Enkeltrick und Schockanrufe: So schützen Sie sich
Im Gespräch mit Marko Otte, Beauftragter für KriminalpräventionmeineRegion: Sehr geehrter Herr Otte, erzählen Sie uns von dem Projekt und wie es genau funktioniert?
Das Präventionsteam der Polizeiinspektion Göttingen beschäftigt sich seit geraumer Zeit mit dem Thema „Straftaten zum Nachteil älterer Menschen“. Hier spielen Betrugsstraftaten am Telefon eine besonders große Rolle. Enkeltrick und falsche Polizeibeamte sind für die meisten Menschen ein Begriff. Weniger die zurzeit leider immer wieder erfolgreichen Schockanrufe. Alle Modi Operandi haben gemeinsam, dass nicht viele Taten vollendet werden. Wenn jedoch eine Tat gelingt, bewegt sich der Schaden mindestens im fünfstelligen, manchmal im sechsstelligen Bereich.
Leider haben im Grunde genommen nur zwei Personen die Möglichkeit, ein potenzielles Opfer, das bereit ist das geforderte Geld zu übergeben, von eben dieser Geldübergabe abzubringen. Das sind, neben den in der Regel sehr gut geschulten Bankangestellten, die Taxifahrer. In einigen Fällen bestellen sogar die Täter das Taxi zu den Opfern, damit das Geld bequem von der Bank geholt werden kann. So kam die Idee auf, gemeinsam mit der Göttinger Funktaxi Zentrale, die Fahrgäste nach dem Motto „Mit uns fahren Sie sicher!“ im Taxi durch Aufkleber quasi in allerletzter Sekunde zu informieren. Durch einen aufmerksamen Taxifahrer, dem solche Straftaten ebenfalls bekannt sind, konnte innerhalb kürzester Zeit nach Einführung der Aufkleber bereits eine Tat mit einem Schaden im fünfstelligen Bereich verhindert werden.
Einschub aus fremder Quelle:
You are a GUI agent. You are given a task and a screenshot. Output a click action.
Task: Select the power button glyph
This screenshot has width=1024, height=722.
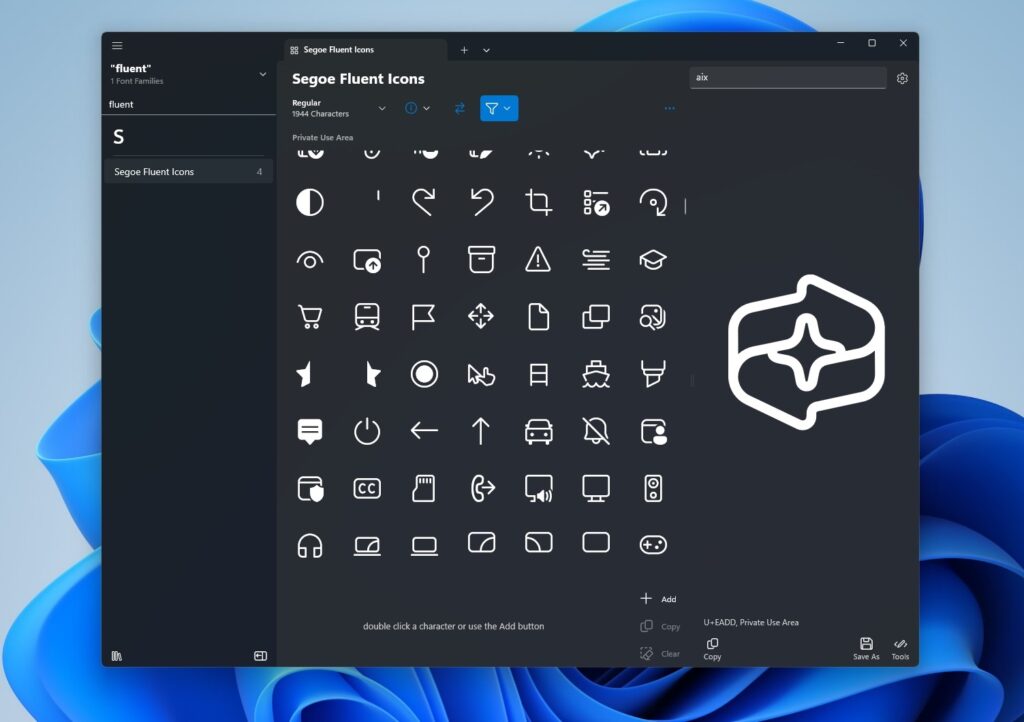tap(367, 430)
Die Aufkleber werden auf die Rückseite der Kopfstützen geklebt, da die Fahrgäste, insbesondere in Zeiten der Pandemie, im Fond des Taxis sitzen. Auf den Aufklebern sind vier kurze Fragen im Zusammenhang mit der Fahrt zum Geldinstitut abgedruckt. Trifft nur eine der Fragen zu, so ist in der Regel von einem Betrug auszugehen.
In einem solchen Fall sollte die Fahrt gleich auf direktem Weg zur Polizei gehen.
meineRegion: Bei Enkeltrick, Schockanrufen und falschen Polizeibeamten haben es die Täter oftmals auf ältere Mitbürger*innen abgesehen. Fallen diese leichter auf solche Betrugsmaschen herein und wenn ja, warum?
Ältere Menschen haben Eigenschaften, die grundsätzlich positiv sind, sie aber auch für Betrüger besonders attraktiv machen. So wurden sie beispielsweise zur Sparsamkeit erzogen. „Spare in der Zeit, dann hast du in der Not.“ Ein Satz, den jeder ältere Mensch kennt. Bei jungen Leuten ist dieses Sprichwort hingegen kaum noch bekannt – ebenso wie die „hohe Kante“. Auch die anerzogene Hilfsbereitschaft ist bei Senioren*innen viel ausgeprägter. Wer schlechte Zeiten erlebt hat, hilft anderen Menschen eher. Gerade, wenn es um vermeintlich nahe Angehörige geht.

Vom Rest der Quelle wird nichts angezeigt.